4.7.2.4 Oxygen Evolution in Chloroplasts

It was Hill’s work that eventually helped dispel the reservations scientists had about van Niel’s hypothesis: light-driven oxygen evolution by chloroplasts was possible without there being any need for carbon dioxide reduction. It was emphasised earlier how carefully Hill made sure that his observations were not mere artefacts but reflected the photosynthetic processes under natural conditions. Of course, evidence for this assumption was not fully conclusive. Like van Niel, Hill argued for the hypothesis that a process observed under circumstances X (isolated chloroplasts; bacterial metabolism) was the same as a similar process under circumstances Y (illuminated chloroplasts in plants), so that both could be described by the same model. Reservations were strong: even for most of the 1940s it was still being debated whether all the photosynthetic oxygen really did come from water. The absence of a convincing mechanism to achieve the decomposition of water (which required a very strong reducing agent) made people rather doubtful of the validity of this hypothesis.¹³⁹

4.7.3 A New Conception of Photosynthesis

In addition to all these steps towards a new model of the photosynthetic mechanism there was also an important change on a more fundamental level, that slowly crystallised during the decade looked at in this chapter and deserves a moment of attention. It began to dawn on the researchers involved that the process was much more complex than previously imagined. More factors than anyone would have imagined were found to be of influence on the process—in particular, the physiological state of the experimental organism and its developmental history. The growth conditions of the algae turned out to be highly relevant (such as exposure to light, pH value, atmospheric pressure, carbon dioxide concentration, and so on). Different genera and species of algae, also closely related strains, were shown to react quite differently to changes in conditions; and even when the same experimental organism, cultivated under the same standard conditions, was investigated, the data tended to vary.

The enormous flexibility of photosynthesising organisms was addressed most explicitly by Hans Gaffron in a paper of 1940.¹⁴⁰ Therein, he emphatically pleaded for a move away from the traditional, quasi-mechanical concept of photosynthesis, which (unlike respiration!) still was assumed to have a fixed stoichiometry.

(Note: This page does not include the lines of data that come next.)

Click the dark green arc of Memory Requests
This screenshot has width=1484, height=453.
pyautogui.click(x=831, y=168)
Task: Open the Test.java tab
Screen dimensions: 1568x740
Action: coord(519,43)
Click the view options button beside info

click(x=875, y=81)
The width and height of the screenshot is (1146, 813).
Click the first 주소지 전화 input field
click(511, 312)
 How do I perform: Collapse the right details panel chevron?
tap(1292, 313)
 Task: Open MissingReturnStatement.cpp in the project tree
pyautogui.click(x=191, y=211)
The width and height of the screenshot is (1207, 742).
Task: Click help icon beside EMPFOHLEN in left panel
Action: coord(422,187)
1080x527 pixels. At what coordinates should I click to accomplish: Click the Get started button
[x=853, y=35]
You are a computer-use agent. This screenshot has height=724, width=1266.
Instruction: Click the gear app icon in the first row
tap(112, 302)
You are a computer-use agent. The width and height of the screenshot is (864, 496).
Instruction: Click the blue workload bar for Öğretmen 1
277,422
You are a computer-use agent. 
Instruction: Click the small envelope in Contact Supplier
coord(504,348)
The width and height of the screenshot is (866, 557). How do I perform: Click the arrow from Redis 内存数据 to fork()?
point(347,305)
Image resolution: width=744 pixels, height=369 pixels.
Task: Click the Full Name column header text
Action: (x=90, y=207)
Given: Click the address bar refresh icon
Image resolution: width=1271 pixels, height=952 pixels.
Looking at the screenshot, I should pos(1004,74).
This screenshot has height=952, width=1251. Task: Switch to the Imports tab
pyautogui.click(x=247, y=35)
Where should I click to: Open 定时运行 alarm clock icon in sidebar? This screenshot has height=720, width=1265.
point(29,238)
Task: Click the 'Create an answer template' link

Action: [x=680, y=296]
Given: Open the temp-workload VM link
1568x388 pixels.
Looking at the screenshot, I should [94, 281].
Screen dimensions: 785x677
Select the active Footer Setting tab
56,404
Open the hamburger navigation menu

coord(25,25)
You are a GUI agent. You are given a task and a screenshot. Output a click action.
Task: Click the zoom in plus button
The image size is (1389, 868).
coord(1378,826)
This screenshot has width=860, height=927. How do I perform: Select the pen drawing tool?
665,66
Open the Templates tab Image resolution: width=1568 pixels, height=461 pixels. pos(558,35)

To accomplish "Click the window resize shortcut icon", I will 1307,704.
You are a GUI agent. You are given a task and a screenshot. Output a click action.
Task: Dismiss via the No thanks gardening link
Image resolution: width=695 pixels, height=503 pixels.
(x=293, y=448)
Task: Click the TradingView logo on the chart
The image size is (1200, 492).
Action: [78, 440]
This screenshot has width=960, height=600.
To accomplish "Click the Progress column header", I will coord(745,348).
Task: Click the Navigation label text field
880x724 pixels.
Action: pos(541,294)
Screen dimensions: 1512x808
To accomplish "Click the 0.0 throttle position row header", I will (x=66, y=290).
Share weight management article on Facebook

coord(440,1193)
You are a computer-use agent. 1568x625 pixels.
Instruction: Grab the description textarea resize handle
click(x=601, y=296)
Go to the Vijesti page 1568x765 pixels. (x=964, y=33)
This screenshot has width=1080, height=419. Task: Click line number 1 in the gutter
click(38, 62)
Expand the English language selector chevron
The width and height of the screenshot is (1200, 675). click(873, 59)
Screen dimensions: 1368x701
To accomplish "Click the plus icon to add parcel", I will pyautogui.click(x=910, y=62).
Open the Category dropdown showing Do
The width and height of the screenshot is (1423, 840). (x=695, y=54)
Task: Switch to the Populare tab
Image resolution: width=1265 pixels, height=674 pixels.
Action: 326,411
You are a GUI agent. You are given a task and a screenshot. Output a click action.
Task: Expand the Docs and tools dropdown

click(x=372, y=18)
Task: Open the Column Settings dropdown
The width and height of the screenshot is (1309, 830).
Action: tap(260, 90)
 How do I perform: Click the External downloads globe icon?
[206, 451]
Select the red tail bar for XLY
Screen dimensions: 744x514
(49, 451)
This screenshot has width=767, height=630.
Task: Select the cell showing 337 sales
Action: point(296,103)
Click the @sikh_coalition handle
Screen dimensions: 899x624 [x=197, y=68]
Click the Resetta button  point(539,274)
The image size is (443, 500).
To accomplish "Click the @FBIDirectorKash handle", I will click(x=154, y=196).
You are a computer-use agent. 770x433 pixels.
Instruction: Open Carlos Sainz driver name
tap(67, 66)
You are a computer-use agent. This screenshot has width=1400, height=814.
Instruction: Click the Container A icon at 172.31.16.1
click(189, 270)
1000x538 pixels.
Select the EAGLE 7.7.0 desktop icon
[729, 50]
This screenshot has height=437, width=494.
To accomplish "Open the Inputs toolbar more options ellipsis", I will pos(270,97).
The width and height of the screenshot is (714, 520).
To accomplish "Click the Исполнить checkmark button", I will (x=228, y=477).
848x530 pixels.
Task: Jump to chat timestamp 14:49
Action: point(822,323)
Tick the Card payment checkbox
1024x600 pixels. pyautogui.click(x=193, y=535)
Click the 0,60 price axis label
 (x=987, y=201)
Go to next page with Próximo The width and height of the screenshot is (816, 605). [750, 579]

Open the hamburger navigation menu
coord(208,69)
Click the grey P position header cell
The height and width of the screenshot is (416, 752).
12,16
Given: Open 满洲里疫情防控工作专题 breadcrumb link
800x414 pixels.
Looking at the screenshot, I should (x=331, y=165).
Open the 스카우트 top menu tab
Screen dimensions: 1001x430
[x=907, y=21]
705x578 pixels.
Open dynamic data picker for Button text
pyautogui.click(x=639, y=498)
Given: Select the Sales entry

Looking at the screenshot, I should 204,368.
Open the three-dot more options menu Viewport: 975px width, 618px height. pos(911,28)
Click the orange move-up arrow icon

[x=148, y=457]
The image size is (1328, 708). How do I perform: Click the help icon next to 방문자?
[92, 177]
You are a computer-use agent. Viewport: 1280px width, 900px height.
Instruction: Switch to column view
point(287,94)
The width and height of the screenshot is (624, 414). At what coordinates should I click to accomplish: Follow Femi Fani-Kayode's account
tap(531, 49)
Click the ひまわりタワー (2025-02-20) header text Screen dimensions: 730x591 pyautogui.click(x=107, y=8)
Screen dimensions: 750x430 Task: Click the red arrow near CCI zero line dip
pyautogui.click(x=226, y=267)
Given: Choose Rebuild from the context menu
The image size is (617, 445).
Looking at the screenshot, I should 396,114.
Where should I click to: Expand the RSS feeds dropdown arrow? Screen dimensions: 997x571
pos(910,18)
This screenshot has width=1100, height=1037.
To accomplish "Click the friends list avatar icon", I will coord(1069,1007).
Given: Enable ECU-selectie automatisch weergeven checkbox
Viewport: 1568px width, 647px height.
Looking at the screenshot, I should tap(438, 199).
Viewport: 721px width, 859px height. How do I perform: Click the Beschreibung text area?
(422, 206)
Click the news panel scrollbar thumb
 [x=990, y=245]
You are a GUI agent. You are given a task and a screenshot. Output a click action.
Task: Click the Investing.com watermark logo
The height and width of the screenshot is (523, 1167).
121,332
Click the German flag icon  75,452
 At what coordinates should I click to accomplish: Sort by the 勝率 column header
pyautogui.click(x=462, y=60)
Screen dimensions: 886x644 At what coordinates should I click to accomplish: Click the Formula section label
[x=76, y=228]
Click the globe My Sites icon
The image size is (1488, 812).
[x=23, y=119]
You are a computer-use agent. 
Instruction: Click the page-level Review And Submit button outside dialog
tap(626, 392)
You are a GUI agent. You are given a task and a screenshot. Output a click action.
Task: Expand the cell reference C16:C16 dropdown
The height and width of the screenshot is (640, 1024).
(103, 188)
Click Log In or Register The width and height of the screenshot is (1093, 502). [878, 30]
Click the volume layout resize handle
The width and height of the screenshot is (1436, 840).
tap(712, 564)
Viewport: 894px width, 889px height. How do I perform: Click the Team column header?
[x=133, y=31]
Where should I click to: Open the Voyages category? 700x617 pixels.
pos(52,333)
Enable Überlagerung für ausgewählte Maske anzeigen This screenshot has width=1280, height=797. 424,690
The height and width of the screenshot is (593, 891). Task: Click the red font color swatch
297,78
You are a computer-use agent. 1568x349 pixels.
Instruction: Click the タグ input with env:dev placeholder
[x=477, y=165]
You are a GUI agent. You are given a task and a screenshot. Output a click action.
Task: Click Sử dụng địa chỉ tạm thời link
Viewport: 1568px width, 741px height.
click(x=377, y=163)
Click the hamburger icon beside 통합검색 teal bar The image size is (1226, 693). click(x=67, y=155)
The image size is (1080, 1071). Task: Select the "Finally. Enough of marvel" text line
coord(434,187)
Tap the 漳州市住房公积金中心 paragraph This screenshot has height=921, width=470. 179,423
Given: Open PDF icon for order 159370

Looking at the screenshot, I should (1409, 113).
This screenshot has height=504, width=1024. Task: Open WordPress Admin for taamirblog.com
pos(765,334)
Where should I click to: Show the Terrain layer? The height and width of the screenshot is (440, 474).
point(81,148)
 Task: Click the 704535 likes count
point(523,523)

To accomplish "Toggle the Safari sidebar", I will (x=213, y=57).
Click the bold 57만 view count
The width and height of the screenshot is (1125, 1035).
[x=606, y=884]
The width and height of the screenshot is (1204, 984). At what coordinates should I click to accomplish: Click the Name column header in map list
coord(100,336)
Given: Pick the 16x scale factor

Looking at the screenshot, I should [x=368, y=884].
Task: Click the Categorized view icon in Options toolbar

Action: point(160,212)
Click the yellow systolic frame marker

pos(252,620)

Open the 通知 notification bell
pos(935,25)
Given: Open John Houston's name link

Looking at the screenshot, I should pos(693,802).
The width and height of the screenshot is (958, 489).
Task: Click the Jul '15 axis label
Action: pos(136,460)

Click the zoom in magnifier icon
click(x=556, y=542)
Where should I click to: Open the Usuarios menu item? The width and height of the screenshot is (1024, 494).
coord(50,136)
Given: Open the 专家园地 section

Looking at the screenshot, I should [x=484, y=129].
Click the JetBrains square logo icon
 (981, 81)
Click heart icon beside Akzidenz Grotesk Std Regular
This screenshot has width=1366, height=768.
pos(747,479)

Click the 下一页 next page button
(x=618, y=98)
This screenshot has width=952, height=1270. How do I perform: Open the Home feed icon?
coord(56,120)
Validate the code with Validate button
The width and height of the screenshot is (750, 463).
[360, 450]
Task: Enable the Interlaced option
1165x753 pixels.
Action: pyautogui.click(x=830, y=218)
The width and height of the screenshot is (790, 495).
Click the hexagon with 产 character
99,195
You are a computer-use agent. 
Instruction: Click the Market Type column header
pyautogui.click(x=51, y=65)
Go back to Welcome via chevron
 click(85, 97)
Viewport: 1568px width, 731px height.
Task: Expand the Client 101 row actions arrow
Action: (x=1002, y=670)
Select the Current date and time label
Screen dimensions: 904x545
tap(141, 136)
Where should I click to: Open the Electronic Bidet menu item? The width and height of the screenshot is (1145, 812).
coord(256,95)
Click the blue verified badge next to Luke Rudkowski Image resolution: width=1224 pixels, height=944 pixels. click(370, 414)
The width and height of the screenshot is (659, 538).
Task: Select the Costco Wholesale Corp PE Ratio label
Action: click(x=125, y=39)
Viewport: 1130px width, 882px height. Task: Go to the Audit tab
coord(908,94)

The latter was based on the long-standing assumption that the ratio of carbon dioxide consumed to oxygen released was unity, which had given rise to the hypothesis that carbon dioxide was the source of oxygen. Gaffron pointed out that this ratio became unity only under stationary conditions, while particularly at the points of transition of, for example, light to darkness, very different ratios were obtained. Further complications arose if one considered the interference of photosynthetic processes with many other reactions in the cell. The oxygen released during photosynthesis, for example, might be immediately consumed again by oxidising intermediate respiration products or by other reduced compounds of the metabolism.¹⁴¹ The result would be that none or only a part of the oxygen was liberated while varying amounts of carbon dioxide were formed. Yet, how researchers were to deal with these complexities, how they ought to reorganise their work in the laboratory as well as their inferences and interpretations, Gaffron was unable to suggest.